I have my Bachelor’s degree in art education (NYU 1968), Master’s degree in Counseling Psychology (SCSU 1975) and 6th Year degree in Gestalt Therapy (SCSU 2976). I was a junior high fine arts teacher in a New York City public school for three years, the director of art therapy at a private psychiatric hospital in Portland, CT for three and one-half years, and I retired in 2006 from a twenty-five year career as a middle school counselor in Coventry, CT.

In 1977 I began exploring Abstract Expressionism while living in an artist’s studio in Chester, CT. (see photo below). The basis of these oils on canvas were to combine balance, composition, lines, shapes, and color to craft a completed painting. Abstract work, very different from my detailed drawings, reinforced the idea of art as problem-solving – each brushstroke created a new problem to solve within the context of balance in my asymmetrical compositions.

Putting Abstract Expressionism aside in 1979, I returned to my first love, pen & ink, creating what I defined as “emotional realism” – the works are meant to elicit an emotional response by the viewer.

In 1990, after discovering Chinese Brush painting, I took a week-long total emersion course in Duluth, MN, and focused the next twenty-four years mastering the art form.

Chinese Brush Landscape
Chinese Brush Landscape

In addition to working in the Chinese brush style, I began what I called my Feminine Mystique series, abstract pastel on lightly textured paper (2004-2008).

Feminine Mystique
Exploring the Feminine Mystique

In 2008 I began my Birch series when Chinese brush and the Feminine Mystique stopped making my heart sing. 

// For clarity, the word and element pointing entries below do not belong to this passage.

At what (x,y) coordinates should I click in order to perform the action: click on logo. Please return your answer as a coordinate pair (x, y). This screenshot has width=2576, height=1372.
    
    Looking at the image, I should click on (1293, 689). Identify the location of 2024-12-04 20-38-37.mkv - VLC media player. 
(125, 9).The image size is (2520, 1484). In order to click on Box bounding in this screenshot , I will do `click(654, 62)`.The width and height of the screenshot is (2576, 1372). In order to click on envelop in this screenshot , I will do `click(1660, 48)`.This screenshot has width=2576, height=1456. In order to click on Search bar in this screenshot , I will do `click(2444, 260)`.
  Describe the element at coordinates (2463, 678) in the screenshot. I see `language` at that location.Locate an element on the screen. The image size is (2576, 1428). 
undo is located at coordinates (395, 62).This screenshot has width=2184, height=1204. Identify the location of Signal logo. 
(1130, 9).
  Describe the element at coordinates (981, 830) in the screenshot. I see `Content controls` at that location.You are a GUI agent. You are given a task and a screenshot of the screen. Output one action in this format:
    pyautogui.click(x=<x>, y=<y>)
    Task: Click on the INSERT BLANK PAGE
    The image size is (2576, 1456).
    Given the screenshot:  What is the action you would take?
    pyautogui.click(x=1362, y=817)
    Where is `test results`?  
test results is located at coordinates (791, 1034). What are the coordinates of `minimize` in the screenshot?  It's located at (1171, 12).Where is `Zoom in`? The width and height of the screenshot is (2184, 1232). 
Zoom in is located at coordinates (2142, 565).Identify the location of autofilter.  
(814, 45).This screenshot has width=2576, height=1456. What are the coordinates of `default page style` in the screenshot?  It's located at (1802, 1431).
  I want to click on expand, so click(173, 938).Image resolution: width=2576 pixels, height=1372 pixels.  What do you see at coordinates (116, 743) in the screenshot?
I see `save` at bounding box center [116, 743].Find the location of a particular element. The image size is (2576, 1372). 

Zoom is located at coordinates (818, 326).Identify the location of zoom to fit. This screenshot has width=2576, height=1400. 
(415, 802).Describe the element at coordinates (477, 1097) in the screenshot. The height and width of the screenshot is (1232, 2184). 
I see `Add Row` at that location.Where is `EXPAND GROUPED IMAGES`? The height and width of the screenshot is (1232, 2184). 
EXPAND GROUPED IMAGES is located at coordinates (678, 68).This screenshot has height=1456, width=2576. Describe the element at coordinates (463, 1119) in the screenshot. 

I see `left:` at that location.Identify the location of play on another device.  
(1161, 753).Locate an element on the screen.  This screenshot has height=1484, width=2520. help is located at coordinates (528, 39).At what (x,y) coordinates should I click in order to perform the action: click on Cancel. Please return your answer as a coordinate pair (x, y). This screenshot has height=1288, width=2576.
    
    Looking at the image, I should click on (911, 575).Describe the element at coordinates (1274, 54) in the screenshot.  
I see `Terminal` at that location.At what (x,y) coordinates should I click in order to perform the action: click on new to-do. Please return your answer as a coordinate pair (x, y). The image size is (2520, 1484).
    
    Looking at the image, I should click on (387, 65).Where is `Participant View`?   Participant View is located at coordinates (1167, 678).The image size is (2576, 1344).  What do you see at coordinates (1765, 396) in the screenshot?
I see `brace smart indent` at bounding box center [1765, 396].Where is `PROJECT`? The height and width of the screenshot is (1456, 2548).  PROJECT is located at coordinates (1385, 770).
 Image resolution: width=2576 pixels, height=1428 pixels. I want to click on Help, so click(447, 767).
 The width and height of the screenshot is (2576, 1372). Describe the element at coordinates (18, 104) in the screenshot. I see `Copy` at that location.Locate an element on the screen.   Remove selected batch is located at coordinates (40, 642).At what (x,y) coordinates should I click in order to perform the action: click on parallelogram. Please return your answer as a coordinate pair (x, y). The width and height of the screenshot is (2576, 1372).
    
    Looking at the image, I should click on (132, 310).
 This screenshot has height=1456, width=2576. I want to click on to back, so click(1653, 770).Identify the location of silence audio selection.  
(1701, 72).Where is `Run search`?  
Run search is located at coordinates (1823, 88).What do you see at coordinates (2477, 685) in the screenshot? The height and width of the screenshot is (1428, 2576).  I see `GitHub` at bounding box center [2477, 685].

Birch series on textured papers

April 2014, needing to move to a new form of creativity, I found pyrography aka wood burning.

I love the challenge of creating ways to bring life to my pyrography creatures.  When creating living beings, I always begin with the eyes to capture the essence/soul – an approach that comes from my Chinese brush training.  Once I am satisfied with the eyes, I work on the rest of the piece, burning lightly, and then reworking with appropriate pens until I am satisfied. 

My process involves the ‘magic’ of lines which, for me, define shapes and details that construct the three-dimensionality that is a defining characteristic of my artistry. I begin with an idea, sometimes inspired by the wood itself. I generally do not pre-sketch on the wood – preferring to begin each piece with pyrographic pens, though I do create a basic plan when I am cutting shapes with my scroll-saw.  From pen & ink to pyrography with a variety of media in between;  a natural leap. Pyrography is a visceral experience: I love the natural colors of burned wood, feeling no need to add color.